Rewards based on intentions, and the boy who contributed to his own killing

An earlier part of the hadith about the ditch has also been used to defend suicide attacks. Here, a boy invites his own execution as a demonstration of faith, though unlike in suicide bombings his death does not occur at his own hands.

The Prophet said, 'O people! The reward of deeds depends upon the intentions, and every person will get the reward according to what he has intended. And he 'said to them: Take him to such and such mountain; make him climb up that mountain and when you reach its top (ask him to renounce his faith) but if he refuses to do so, then throw him (down the mountain). So they took him and made him climb up the mountain and he said: O Allah, save me from them (in any way) Thou likest and the mountain began to quake and they all fell down and that person came walking to the king. The king said to him: What has happened to your companions? He said: Allah has saved me from them. He again handed him to some of his courtiers and said: Take him and carry him in a small boat and when you reach the middle of the ocean (ask him to renounce) his religion, but if he does not renounce his religion throw him (into the water). So they took him and he said: O Allah, save me from them and what they want to do. It was quite soon that the boat turned over and they were drowned and he came walking to the king, and the king said to him: What has happened to your companions? He said: Allah has saved me from them, and he said to the king: You cannot kill me until you do what I ask you to do. And he said: What is that? He said: You should gather people in a plain and hang me by the trunk (of a tree). Then take hold of an arrow from the quiver and say: In the name of Allah, the Lord of the worlds; then shoot an arrow and if you do that then you would be able to kill me. So he (the king) called the people in an open plain and tied him (the boy) to the trunk of a tree, then he took hold of an arrow from his quiver and then placed the arrow in the bow and then said: In the name of Allah, the Lord of the young boy; he then shot an arrow and it bit his temple. He (the boy) placed his hands upon the temple where the arrow had bit him and he died and the people said: We affirm our faith in the Lord of this young man

A widely shared document defending "martydom operations" in the context of the case of a female Chechen suicide bomber quotes Ibn Taymiyyah about the incident in the above hadith:

"Muslim has narrated in his Sahih the story of the people of the trenches, in which the boy ordered his own killing for the benefit of the religion, and hence the four imams have allowed a Muslim to immerse himself in the enemy ranks, even if he is reasonably certain that they will kill him, provided there is benefit in that for the Muslims.

Further Evidence

One Quran verse, Quran 2:195 ("And spend in the way of Allah and do not throw [yourselves] with your [own] hands into destruction [by refraining]. And do good; indeed, Allah loves the doers of good.") has been interpreted as precluding suicide missions, though the above mentioned document cites the view of jurists that it is permissible in certain circumstances for someone to attack the enemy single handedly even if he thinks he will be killed. A number of hadiths glorify martydom. Of course, in all these cases death nevertheless occurs at the hands of the enemy rather than the person's own hands.
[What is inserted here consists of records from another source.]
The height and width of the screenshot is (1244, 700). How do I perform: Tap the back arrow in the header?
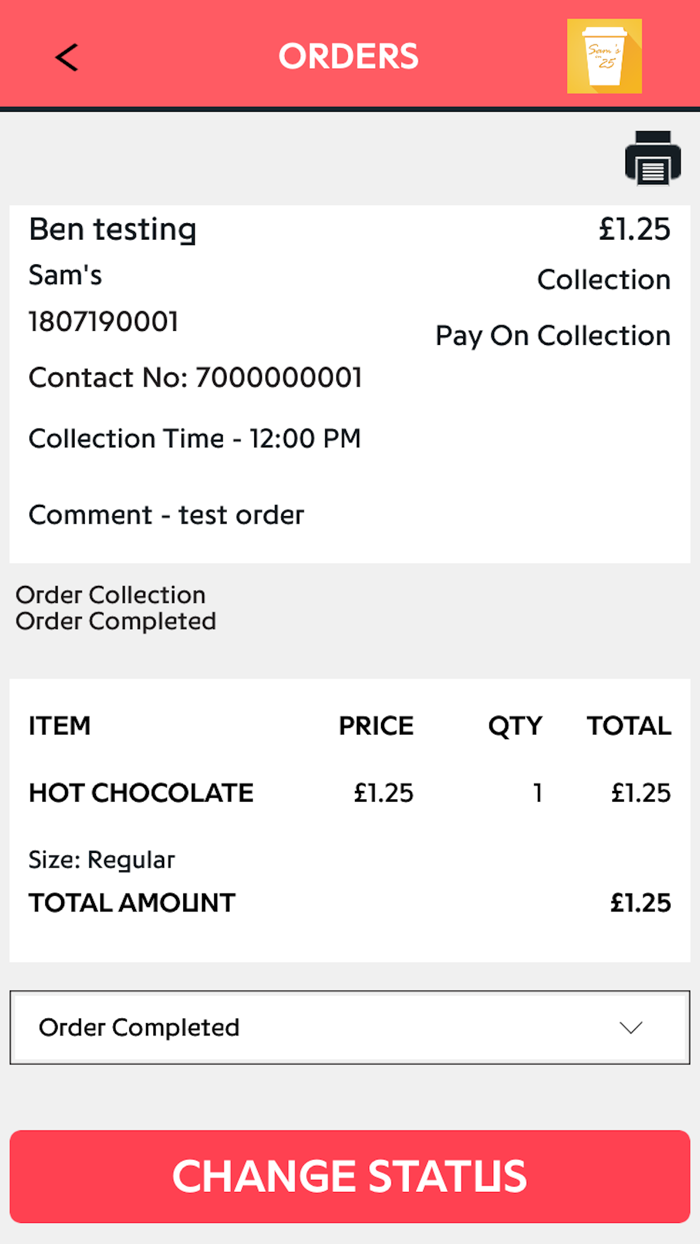pos(66,57)
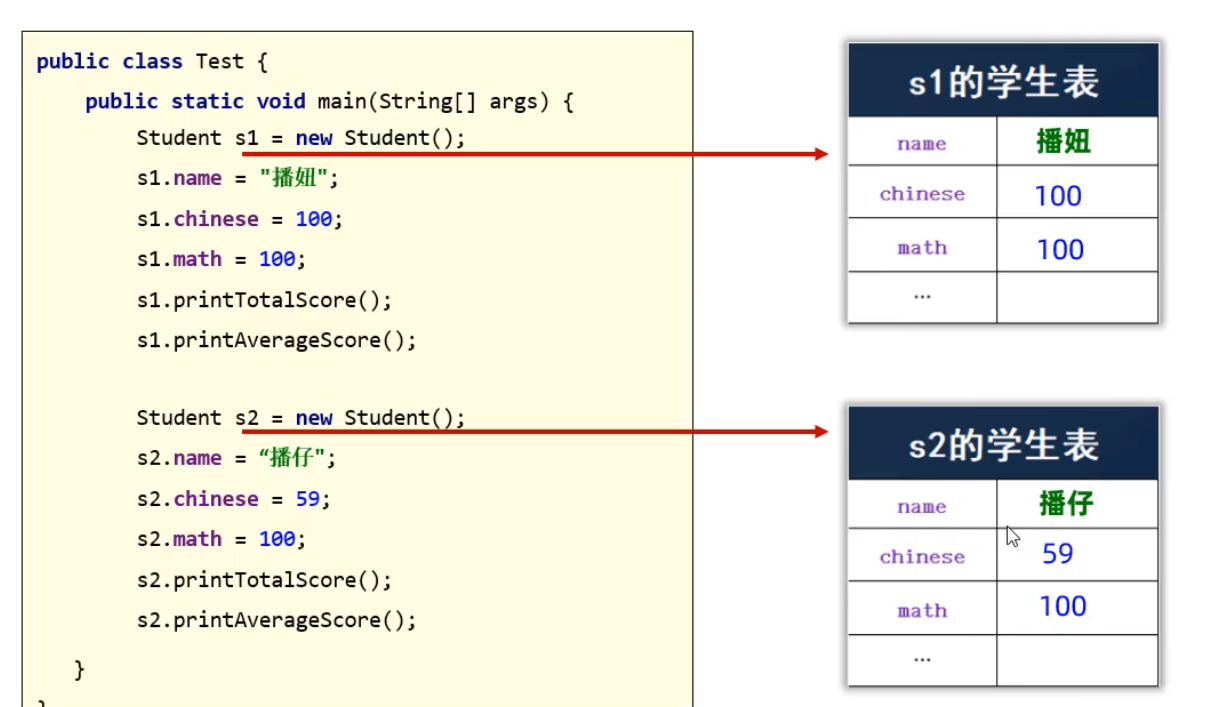This screenshot has width=1212, height=707.
Task: Click the red arrowhead pointing to s1 table
Action: click(821, 154)
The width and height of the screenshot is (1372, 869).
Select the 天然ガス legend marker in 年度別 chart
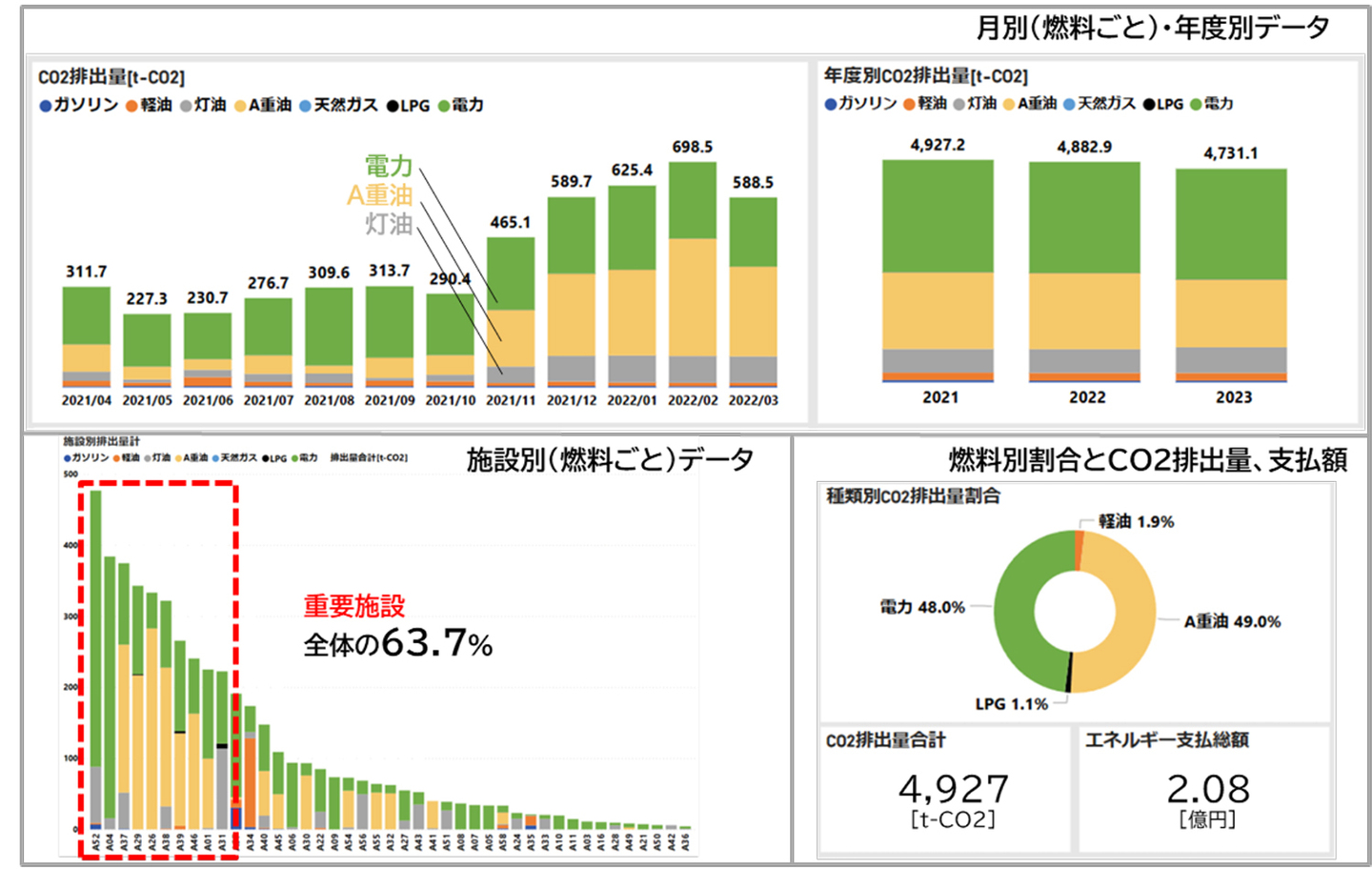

  • According to Sahih Muslim 20:4631 Muhammad said “I love that I should be killed in the way of Allah; then I should be brought back to life and be killed again in His way..."
  • A man asks Muhammad "which of men is the best?" Muhammad replies that it is the man who is always ready for battle and flies into it "seeking death at places where it can be expected."
  • Muhammad said: “Surely, the gates of Paradise are under the shadows of the swords." After hearing that martyrdom leads to paradise, a young man pulls his sword and breaks the sheath (indicating that he has no intention of returning) then flings himself into battle until he is killed. Sahih Muslim 20:4681
  • Qur'an 9:111 says that believers are those who “kill and are killed”
    Allah hath purchased of the believers their persons and their goods; for theirs (in return) is the garden (of Paradise): they fight in His cause, and kill and are killed
  • Khalid ibn Walid (a companion of Muhammad) said:
    Submit to Islam and be safe. Or agree to the payment of the Jizya, and you and your people will be under our protection, else you will have only yourself to blame for the consequences, for I bring the men who desire death as ardently as you desire life.[3]
    Tabari and History of the World, Volume IV Book XII, p.463
  • Abu Bakr as Siddiqi (a companion of Muhammad) said:
    You [Khosru and his people] should convert to Islam, and then you will be safe, for if you don't, you should know that I have come to you with an army of men that love death, as you love life.[4]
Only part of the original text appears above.